The challenge has been laid down - why upgrade to Windows Vista? Both Bill and MomGuy are asking the question (amongst others). The difficulty in answering this question is that there is no single answer that satisfies everyone. As Mitch correctly points out, a killer feature for one user might be a non-event for another.

Some users are simply going to get Vista when they get a new computer. At the other end of the spectrum, major enterprises will mostly only upgrade when the lifecycle of their exiting platform ends, or they are experiencing major productivity issues with their existing platform and need to perform some kind of refresh anyway

Each day or two from now on, I'll try to highlight some of the new features and technologies in Vista/Longhorn Server, starting with security and system stability. Hopefully people can see enough useful things within these posts to dispense with the idea that Vista offers nothing of great value.

Our first post will be on service factoring within Windows Vista, and how that will help with security and system integrity.
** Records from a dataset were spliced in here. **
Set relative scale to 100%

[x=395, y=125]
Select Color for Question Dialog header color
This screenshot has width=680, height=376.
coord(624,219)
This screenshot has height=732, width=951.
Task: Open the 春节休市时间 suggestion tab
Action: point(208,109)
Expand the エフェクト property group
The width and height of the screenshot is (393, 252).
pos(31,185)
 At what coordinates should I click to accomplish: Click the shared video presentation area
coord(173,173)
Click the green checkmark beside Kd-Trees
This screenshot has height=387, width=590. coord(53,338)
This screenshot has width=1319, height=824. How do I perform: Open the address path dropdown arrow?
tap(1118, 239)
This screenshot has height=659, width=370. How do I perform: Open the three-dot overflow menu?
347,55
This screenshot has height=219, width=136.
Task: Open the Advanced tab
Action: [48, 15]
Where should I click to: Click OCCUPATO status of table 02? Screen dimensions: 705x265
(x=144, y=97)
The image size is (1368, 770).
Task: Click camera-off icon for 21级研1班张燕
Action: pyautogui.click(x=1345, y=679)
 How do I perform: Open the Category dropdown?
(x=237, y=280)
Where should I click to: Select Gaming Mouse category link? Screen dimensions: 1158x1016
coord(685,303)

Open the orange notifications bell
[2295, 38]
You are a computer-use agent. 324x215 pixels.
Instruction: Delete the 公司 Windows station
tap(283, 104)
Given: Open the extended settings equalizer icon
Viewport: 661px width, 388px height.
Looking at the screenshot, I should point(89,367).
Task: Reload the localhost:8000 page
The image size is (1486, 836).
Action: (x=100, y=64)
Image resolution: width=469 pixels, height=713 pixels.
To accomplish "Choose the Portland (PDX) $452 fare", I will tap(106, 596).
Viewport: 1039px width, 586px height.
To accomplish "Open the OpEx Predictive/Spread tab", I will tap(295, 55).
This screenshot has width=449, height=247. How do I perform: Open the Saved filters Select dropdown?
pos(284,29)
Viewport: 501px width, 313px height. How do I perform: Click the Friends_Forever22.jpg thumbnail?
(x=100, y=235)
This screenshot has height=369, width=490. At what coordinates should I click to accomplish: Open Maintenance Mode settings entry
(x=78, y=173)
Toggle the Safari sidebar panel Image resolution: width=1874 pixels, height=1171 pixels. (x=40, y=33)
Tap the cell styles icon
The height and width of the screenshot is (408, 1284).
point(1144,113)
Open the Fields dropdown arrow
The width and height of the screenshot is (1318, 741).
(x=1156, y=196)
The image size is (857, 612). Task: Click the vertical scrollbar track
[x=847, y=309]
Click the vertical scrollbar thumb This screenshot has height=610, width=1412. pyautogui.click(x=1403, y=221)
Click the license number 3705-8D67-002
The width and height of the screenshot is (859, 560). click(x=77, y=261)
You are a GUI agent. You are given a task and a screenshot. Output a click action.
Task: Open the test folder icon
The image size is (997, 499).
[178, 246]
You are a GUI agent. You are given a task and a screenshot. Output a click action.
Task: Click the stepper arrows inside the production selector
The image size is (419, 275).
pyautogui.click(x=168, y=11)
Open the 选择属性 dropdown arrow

PS: Bill does make some comparisons between XP and Vista. Certainly on the speed front, Vista isn't going to be faster than XP on current hardware. No new operating system from Microsoft has been faster than its predecessor on current hardware. However I wager that Vista will perform well on future hardware, in the same way that XP will better on current hardware than Windows 95 does (multi-processor support, 4GB RAM support, NTFS support and so forth).